→ **Exercise brief**
Among the lines below, output only those between the line holding "The width and height of the screenshot is (868, 414)." and the line holding "Where should I click to: Click the share", inclusive, exactly as written and with no pictures.

Stored items:
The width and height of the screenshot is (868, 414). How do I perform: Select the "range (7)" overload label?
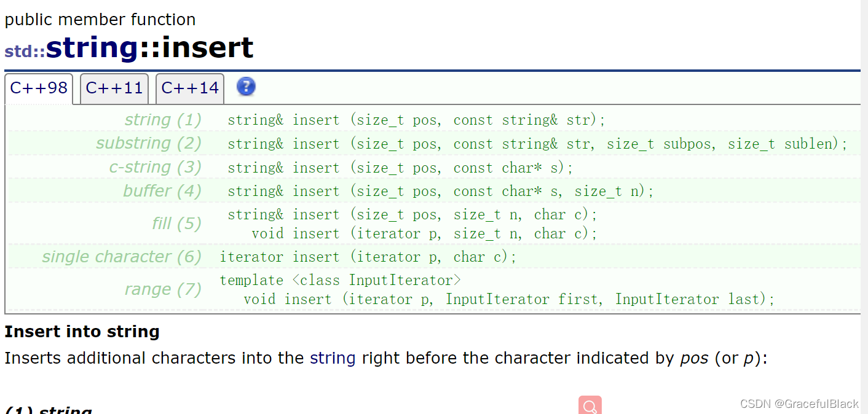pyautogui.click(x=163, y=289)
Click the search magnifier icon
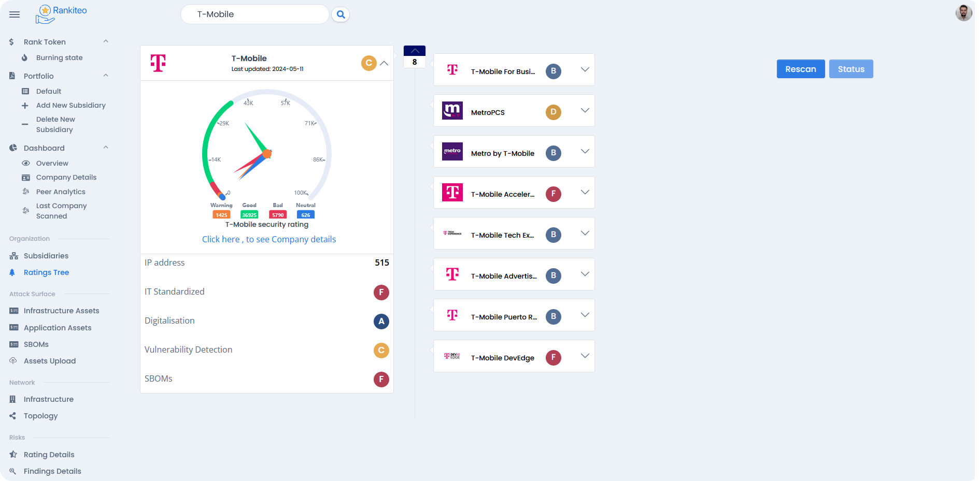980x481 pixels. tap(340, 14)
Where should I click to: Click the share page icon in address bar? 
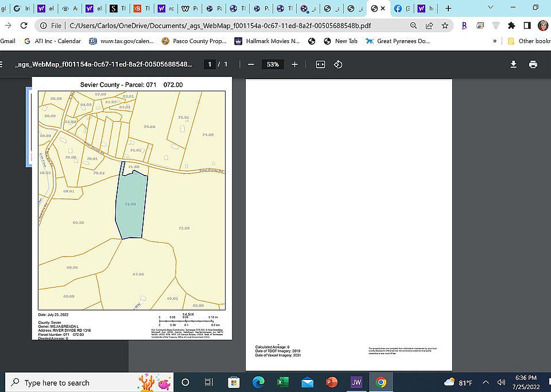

---

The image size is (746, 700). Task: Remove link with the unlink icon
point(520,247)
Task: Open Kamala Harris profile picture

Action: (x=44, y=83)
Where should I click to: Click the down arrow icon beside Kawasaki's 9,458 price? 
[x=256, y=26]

--

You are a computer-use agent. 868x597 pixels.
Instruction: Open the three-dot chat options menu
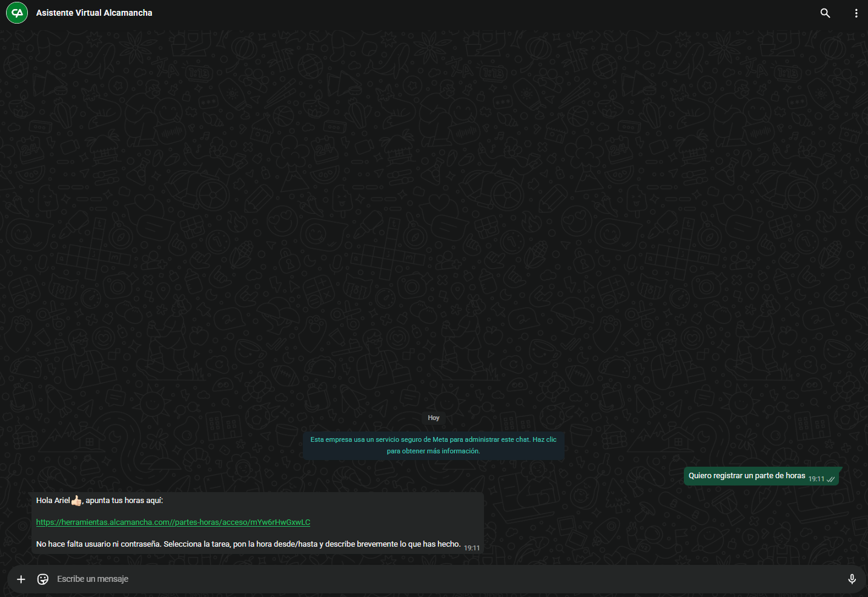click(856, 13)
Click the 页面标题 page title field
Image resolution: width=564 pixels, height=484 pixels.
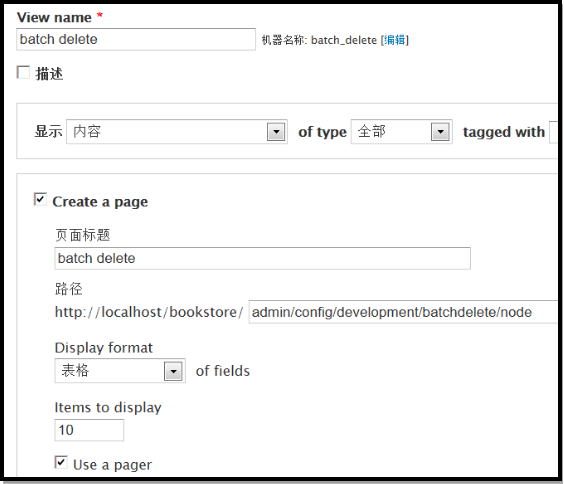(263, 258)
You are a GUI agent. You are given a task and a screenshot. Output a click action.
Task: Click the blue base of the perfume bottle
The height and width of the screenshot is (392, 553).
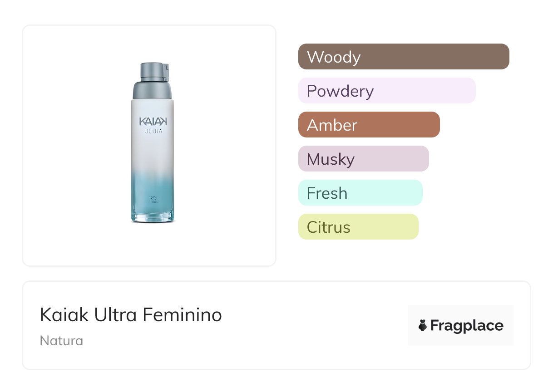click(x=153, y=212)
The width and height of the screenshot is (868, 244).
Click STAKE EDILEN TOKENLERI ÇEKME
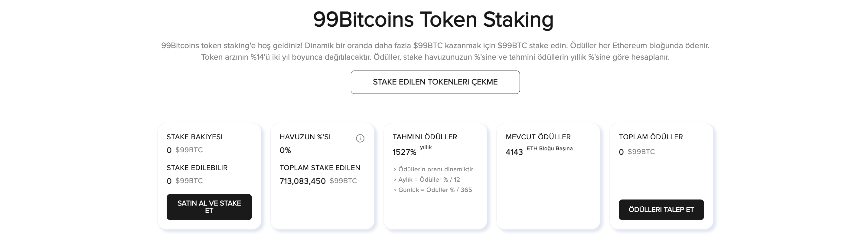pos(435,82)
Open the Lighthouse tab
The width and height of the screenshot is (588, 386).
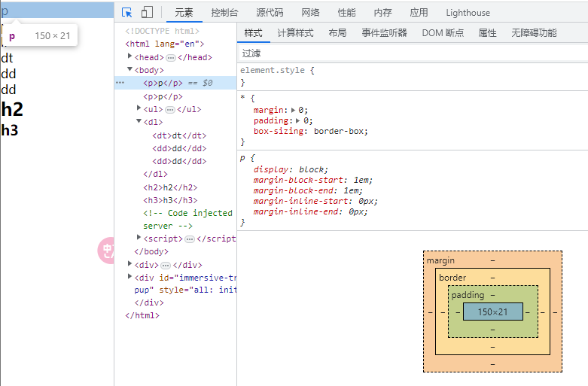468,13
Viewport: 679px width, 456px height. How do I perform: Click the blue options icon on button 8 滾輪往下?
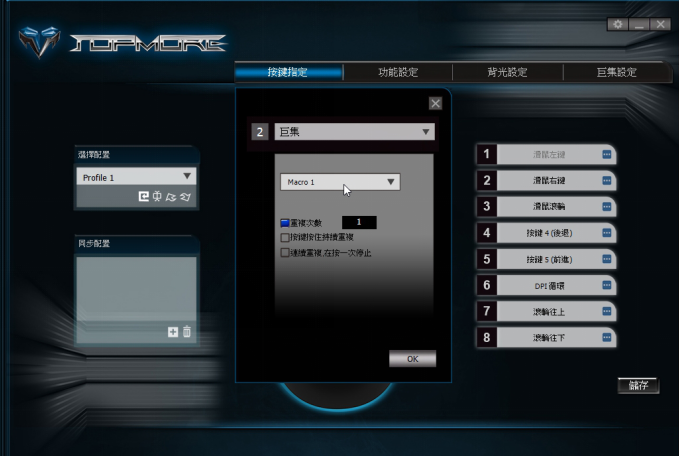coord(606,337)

→ **Final answer**
The width and height of the screenshot is (868, 414). How do I perform: Select the "range (7)" overload label?
pyautogui.click(x=163, y=289)
Click the search magnifier icon
980x481 pixels. tap(340, 14)
Where should I click to: Click the share page icon in address bar? 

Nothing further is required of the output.